TASK REQUIREMENTS:
1 > Summarize the memoir passage in three sentences.
2 > In the memoir passage, what were the bulldozers that arrived in March 2014 clearing the trees and vegetation to put in?
3 > Decide whether each statement agrees with the memoir passage, and quote the words that decide it: (a) A judge ordered the art from the writer's entire career to be seized as assets. (b) After keeping ownership of the art, the writer went on with the strip. (c) Diane and the writer first met in 2018.

SELECTED PASSAGE:
Finn and I began to take long walks throughout “The Shire” exploring this little slice of heaven in the Dallas area.
We often sat on this bench together, watching the river stream and the birds who loved the water. It was the embodiment of the 23rd Psalm: He makes me lie down in green pastures, he leads me beside quiet waters, he refreshes my soul.
It was healing for us both. I took him everywhere in those early days to bond and grow together. They say that all good things must end and so it was with the Shire. In March of 2014, bulldozers arrived, tearing down trees and vegetation to put in a new sewage system (right next to a stream) rendering the walking trail and the Shire obsolete They pave paradise and put in a Sewer system. I returned to Denver to attend the Rocky Mountain News 5th anniversary, reconnected with old friends and decided to return to Denver. The wrecking of the Shire and the Right Wing politics of Texas made the decision easy. We moved back to Colorado.









Finn and I settled in the Centennial area where we found an appropriate park to continue our strolls and later to Arvada where we located another great park with a large pond and ducks. Lotsa Ducks. It was at that time I decided to create the comic Strip “Finnegans Field”.
The strip was short-lived. I ended it without much explanation or fanfare. Here today. Gone tomorrow. But the Truth was that due to the decline of income after the Rocky, dwindling freelance opportunities and the dissolution of my second marriage I was forced to file for bankruptcy. I hated admitting to defeat but I had no other choice. The judge ordered all of the art I had created during my entire career to be seized as assets. (Yes, you read that right. All of it.) I pulled Finnegan’s Field to try and save it from the courts.
As luck would have it, during the last, final days of the Rocky, I had arranged with my editor and publisher John Temple to help me find a way to keep the art so that no one else could own it or use it without my permission. The art could not be counted among my personal assets. So an arrangement was made with the Rocky’s ownership that would protect me later. It was a fortuitous move. My lawyer presented the arrangement made in 2009 and the judge quickly folded and I kept ownership. But the whole ordeal had left me leery and I never found the energy or inspiration to continue the strip.
Diane found Finnegan scrolling through Facebook one day in 2018, looked at the guy he belonged to and the rest is history. Diane and I had known each other decades before as part of the steering committee for Points for People, the foundation that Broncos kicker Rich Karlis had started to help abused and battered women. She fell in love with my dog, Finnegan, and realized we came as a package deal. And so it was, Finn suddenly had two bothers, Tucker and Dexter and the entire family settled back in Centennial.

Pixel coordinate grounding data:
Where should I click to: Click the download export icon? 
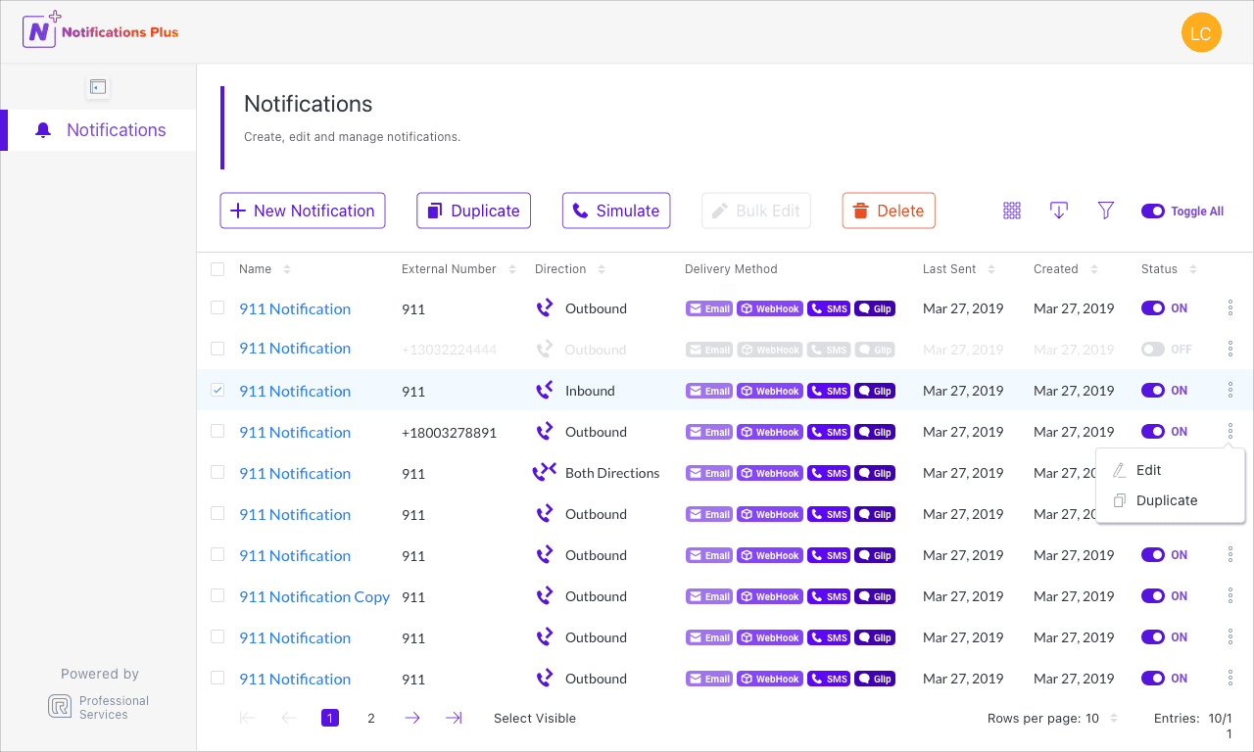click(x=1058, y=211)
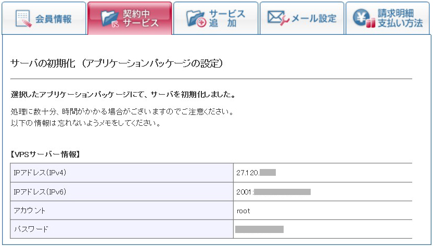The width and height of the screenshot is (433, 246).
Task: Select the IPアドレス(IPv6) row label
Action: (40, 191)

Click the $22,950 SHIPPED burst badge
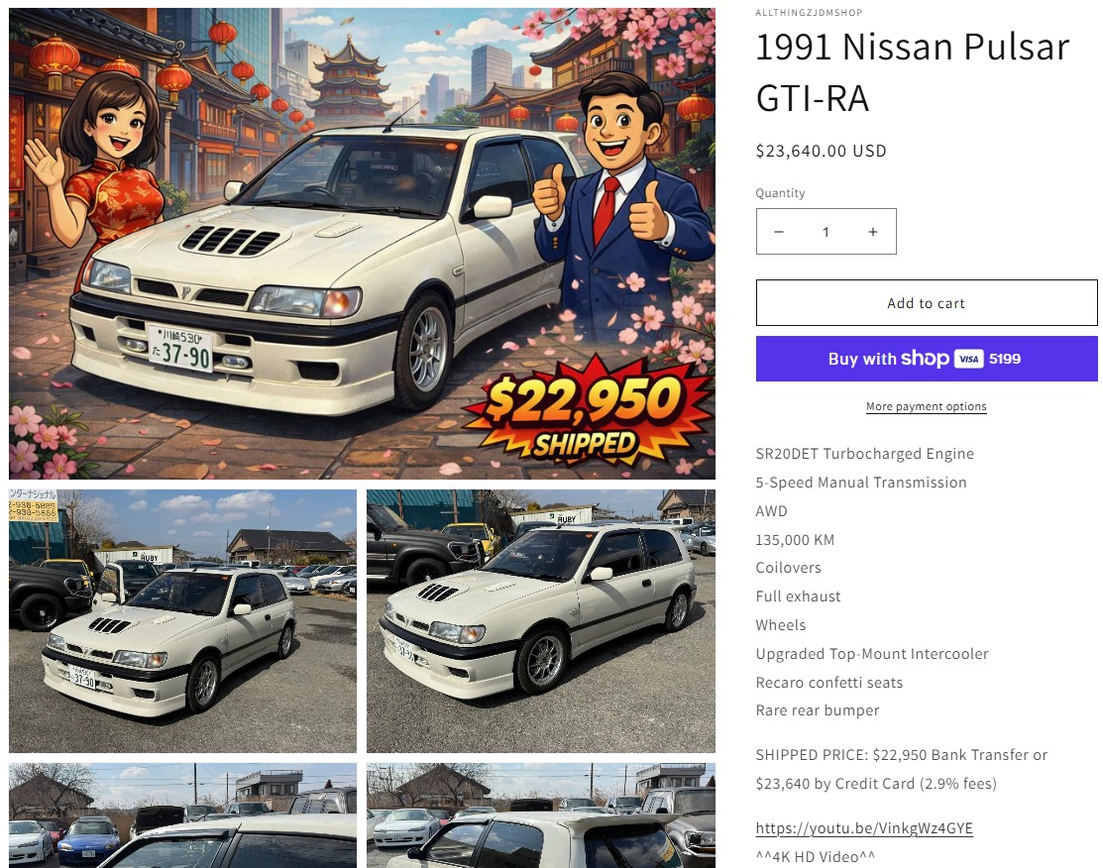point(586,411)
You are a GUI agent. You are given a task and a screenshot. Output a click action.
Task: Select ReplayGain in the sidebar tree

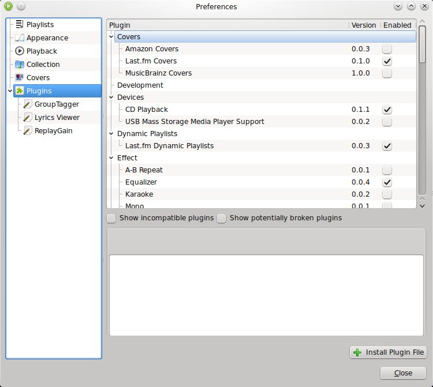tap(53, 131)
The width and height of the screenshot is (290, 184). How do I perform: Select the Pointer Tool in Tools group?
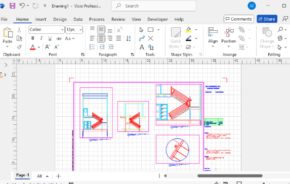point(142,30)
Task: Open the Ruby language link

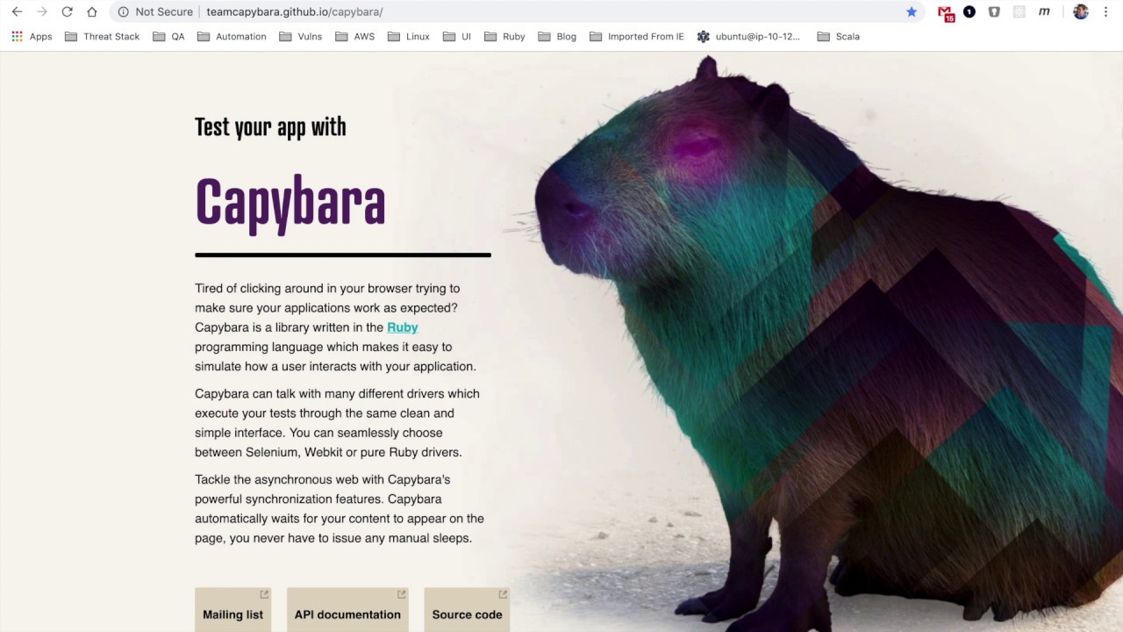Action: pyautogui.click(x=402, y=327)
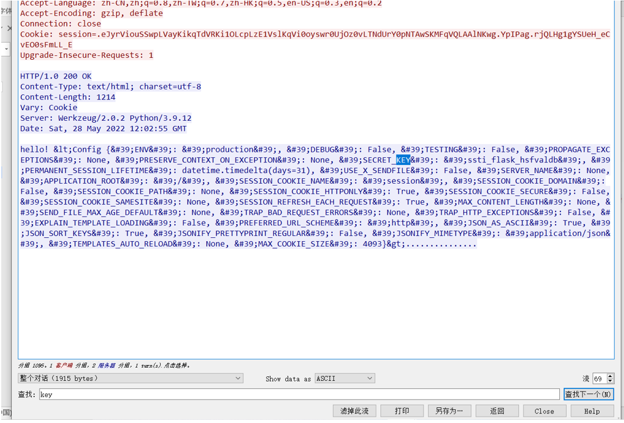Click the X close icon at left edge
Viewport: 624px width, 423px height.
pyautogui.click(x=9, y=28)
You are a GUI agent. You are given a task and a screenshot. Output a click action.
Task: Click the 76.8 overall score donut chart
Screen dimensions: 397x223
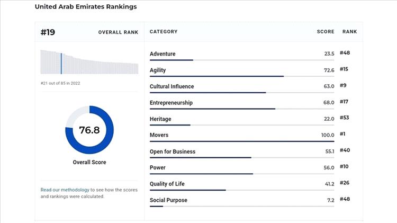(89, 130)
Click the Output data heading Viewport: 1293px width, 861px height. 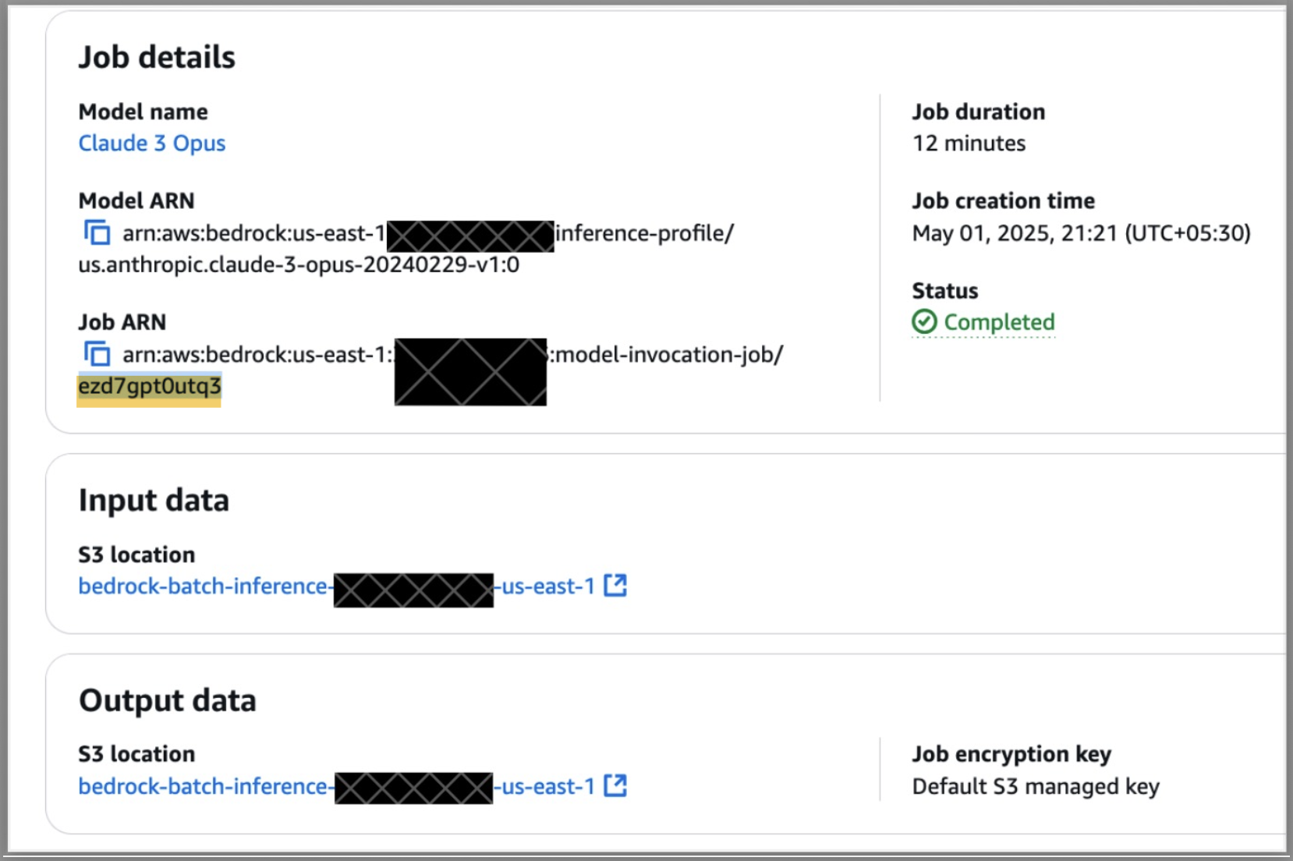[167, 700]
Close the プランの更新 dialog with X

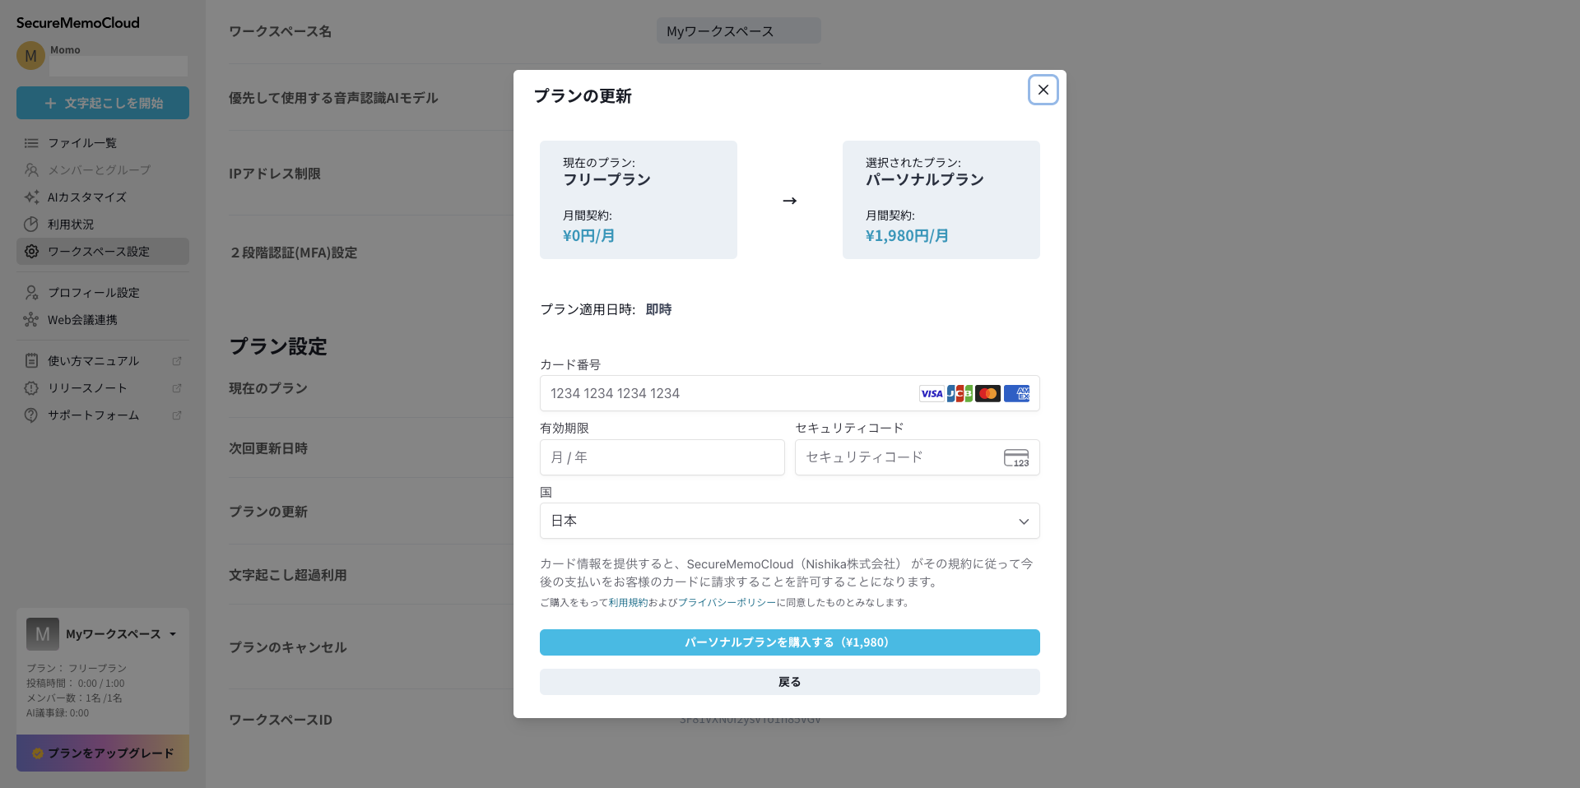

SOLVED TASKS:
1 > The writer and a dog named Finn took long walks through an area called "The Shire" in the Dallas area until bulldozers tore it up in March 2014, after which they moved back to Colorado. There the writer created the comic strip "Finnegans Field" but pulled it during a bankruptcy in which a judge ordered the writer's art seized, and a 2009 arrangement with the Rocky's ownership let the writer keep ownership of that art. In 2018 Diane found Finnegan on Facebook, and the family settled back in Centennial.

2 > A new sewage system, right next to a stream.

3 >
(a) Yes: "The judge ordered all of the art I had created during my entire career to be seized as assets."
(b) No: "I never found the energy or inspiration to continue the strip."
(c) No: "Diane and I had known each other decades before as part of the steering committee for Points for People"